═══ GIVEN INFORMATION

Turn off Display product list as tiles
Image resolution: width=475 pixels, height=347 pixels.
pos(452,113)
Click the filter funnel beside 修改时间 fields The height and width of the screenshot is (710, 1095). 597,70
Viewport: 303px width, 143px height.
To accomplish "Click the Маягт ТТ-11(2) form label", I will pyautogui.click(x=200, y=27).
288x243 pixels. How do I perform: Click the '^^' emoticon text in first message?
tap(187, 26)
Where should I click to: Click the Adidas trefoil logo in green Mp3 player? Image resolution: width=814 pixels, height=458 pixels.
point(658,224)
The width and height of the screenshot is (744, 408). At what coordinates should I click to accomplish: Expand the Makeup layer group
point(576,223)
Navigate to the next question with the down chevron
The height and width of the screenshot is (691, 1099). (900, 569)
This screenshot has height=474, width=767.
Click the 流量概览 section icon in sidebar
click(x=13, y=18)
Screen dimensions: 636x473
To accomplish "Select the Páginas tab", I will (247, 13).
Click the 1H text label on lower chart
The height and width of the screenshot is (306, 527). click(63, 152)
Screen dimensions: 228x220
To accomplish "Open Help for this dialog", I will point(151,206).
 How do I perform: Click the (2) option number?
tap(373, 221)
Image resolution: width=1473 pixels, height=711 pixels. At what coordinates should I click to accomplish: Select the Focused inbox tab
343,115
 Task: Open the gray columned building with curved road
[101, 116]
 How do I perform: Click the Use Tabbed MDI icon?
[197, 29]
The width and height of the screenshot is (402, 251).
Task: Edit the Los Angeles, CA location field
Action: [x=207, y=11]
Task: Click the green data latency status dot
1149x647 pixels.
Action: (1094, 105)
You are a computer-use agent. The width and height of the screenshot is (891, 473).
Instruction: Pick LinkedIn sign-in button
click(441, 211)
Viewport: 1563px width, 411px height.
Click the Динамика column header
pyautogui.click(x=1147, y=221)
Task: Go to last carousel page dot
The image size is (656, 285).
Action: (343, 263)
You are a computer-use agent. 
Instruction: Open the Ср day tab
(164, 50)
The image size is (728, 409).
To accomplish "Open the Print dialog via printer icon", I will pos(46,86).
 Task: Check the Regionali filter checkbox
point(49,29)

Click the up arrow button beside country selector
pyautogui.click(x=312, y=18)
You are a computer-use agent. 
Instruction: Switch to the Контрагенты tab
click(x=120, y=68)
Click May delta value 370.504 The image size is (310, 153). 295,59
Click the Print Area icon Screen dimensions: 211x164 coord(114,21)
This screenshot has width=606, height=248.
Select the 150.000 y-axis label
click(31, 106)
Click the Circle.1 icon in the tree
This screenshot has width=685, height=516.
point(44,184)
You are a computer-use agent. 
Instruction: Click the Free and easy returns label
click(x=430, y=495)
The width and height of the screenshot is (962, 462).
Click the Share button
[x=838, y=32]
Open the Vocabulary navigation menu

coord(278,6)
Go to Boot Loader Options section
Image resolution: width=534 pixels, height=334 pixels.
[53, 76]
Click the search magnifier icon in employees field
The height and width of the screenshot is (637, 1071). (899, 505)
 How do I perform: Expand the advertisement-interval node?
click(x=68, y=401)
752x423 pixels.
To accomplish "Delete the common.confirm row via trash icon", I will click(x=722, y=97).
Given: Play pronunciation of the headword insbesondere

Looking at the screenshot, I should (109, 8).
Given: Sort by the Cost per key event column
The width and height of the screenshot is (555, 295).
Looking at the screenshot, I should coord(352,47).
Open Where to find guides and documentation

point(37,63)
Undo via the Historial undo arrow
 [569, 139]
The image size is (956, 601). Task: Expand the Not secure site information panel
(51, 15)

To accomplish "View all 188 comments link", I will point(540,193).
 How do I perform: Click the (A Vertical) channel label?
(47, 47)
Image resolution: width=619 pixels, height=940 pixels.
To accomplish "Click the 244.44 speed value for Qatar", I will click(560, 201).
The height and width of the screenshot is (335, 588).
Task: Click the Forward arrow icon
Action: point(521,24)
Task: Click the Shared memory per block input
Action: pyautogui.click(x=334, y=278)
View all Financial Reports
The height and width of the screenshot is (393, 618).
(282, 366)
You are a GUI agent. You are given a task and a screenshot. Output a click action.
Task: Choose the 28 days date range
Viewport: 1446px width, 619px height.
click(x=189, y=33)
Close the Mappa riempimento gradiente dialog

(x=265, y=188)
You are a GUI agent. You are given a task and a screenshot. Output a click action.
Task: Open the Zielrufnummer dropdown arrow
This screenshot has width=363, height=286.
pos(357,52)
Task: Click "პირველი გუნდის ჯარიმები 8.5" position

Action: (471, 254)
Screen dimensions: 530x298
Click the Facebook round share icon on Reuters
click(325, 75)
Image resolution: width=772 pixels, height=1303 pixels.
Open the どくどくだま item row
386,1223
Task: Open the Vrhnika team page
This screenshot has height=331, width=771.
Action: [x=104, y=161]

══════

_AIM_.
Please copy out every one of the data entries above word for word, keeping them in the same order.

_OUTPUT FOR THIS EXERCISE_.
Turn off Display product list as tiles
Image resolution: width=475 pixels, height=347 pixels.
pos(452,113)
Click the filter funnel beside 修改时间 fields The height and width of the screenshot is (710, 1095). 597,70
Viewport: 303px width, 143px height.
To accomplish "Click the Маягт ТТ-11(2) form label", I will pyautogui.click(x=200, y=27).
288x243 pixels. How do I perform: Click the '^^' emoticon text in first message?
tap(187, 26)
Where should I click to: Click the Adidas trefoil logo in green Mp3 player? Image resolution: width=814 pixels, height=458 pixels.
point(658,224)
The width and height of the screenshot is (744, 408). At what coordinates should I click to accomplish: Expand the Makeup layer group
point(576,223)
Navigate to the next question with the down chevron
The height and width of the screenshot is (691, 1099). (900, 569)
This screenshot has height=474, width=767.
Click the 流量概览 section icon in sidebar
click(x=13, y=18)
Screen dimensions: 636x473
To accomplish "Select the Páginas tab", I will (247, 13).
Click the 1H text label on lower chart
The height and width of the screenshot is (306, 527). click(63, 152)
Screen dimensions: 228x220
To accomplish "Open Help for this dialog", I will point(151,206).
 How do I perform: Click the (2) option number?
tap(373, 221)
Image resolution: width=1473 pixels, height=711 pixels. At what coordinates should I click to accomplish: Select the Focused inbox tab
343,115
 Task: Open the gray columned building with curved road
[101, 116]
 How do I perform: Click the Use Tabbed MDI icon?
[197, 29]
The width and height of the screenshot is (402, 251).
Task: Edit the Los Angeles, CA location field
Action: [x=207, y=11]
Task: Click the green data latency status dot
1149x647 pixels.
Action: (1094, 105)
You are a computer-use agent. The width and height of the screenshot is (891, 473).
Instruction: Pick LinkedIn sign-in button
click(441, 211)
Viewport: 1563px width, 411px height.
Click the Динамика column header
pyautogui.click(x=1147, y=221)
Task: Go to last carousel page dot
The image size is (656, 285).
Action: (343, 263)
You are a computer-use agent. 
Instruction: Open the Ср day tab
(164, 50)
The image size is (728, 409).
To accomplish "Open the Print dialog via printer icon", I will pos(46,86).
 Task: Check the Regionali filter checkbox
point(49,29)

Click the up arrow button beside country selector
pyautogui.click(x=312, y=18)
You are a computer-use agent. 
Instruction: Switch to the Контрагенты tab
click(x=120, y=68)
Click May delta value 370.504 The image size is (310, 153). 295,59
Click the Print Area icon Screen dimensions: 211x164 coord(114,21)
This screenshot has width=606, height=248.
Select the 150.000 y-axis label
click(31, 106)
Click the Circle.1 icon in the tree
This screenshot has width=685, height=516.
point(44,184)
You are a computer-use agent. 
Instruction: Click the Free and easy returns label
click(x=430, y=495)
The width and height of the screenshot is (962, 462).
Click the Share button
[x=838, y=32]
Open the Vocabulary navigation menu

coord(278,6)
Go to Boot Loader Options section
Image resolution: width=534 pixels, height=334 pixels.
[53, 76]
Click the search magnifier icon in employees field
The height and width of the screenshot is (637, 1071). (899, 505)
 How do I perform: Expand the advertisement-interval node?
click(x=68, y=401)
752x423 pixels.
To accomplish "Delete the common.confirm row via trash icon", I will click(x=722, y=97).
Given: Play pronunciation of the headword insbesondere

Looking at the screenshot, I should (109, 8).
Given: Sort by the Cost per key event column
The width and height of the screenshot is (555, 295).
Looking at the screenshot, I should coord(352,47).
Open Where to find guides and documentation

point(37,63)
Undo via the Historial undo arrow
 [569, 139]
The image size is (956, 601). Task: Expand the Not secure site information panel
(51, 15)

To accomplish "View all 188 comments link", I will point(540,193).
 How do I perform: Click the (A Vertical) channel label?
(47, 47)
Image resolution: width=619 pixels, height=940 pixels.
To accomplish "Click the 244.44 speed value for Qatar", I will click(560, 201).
The height and width of the screenshot is (335, 588).
Task: Click the Forward arrow icon
Action: point(521,24)
Task: Click the Shared memory per block input
Action: pyautogui.click(x=334, y=278)
View all Financial Reports
The height and width of the screenshot is (393, 618).
(282, 366)
You are a GUI agent. You are given a task and a screenshot. Output a click action.
Task: Choose the 28 days date range
Viewport: 1446px width, 619px height.
click(x=189, y=33)
Close the Mappa riempimento gradiente dialog

(x=265, y=188)
You are a GUI agent. You are given a task and a screenshot. Output a click action.
Task: Open the Zielrufnummer dropdown arrow
This screenshot has width=363, height=286.
pos(357,52)
Task: Click "პირველი გუნდის ჯარიმები 8.5" position

Action: (471, 254)
Screen dimensions: 530x298
Click the Facebook round share icon on Reuters
click(325, 75)
Image resolution: width=772 pixels, height=1303 pixels.
Open the どくどくだま item row
386,1223
Task: Open the Vrhnika team page
This screenshot has height=331, width=771.
Action: [x=104, y=161]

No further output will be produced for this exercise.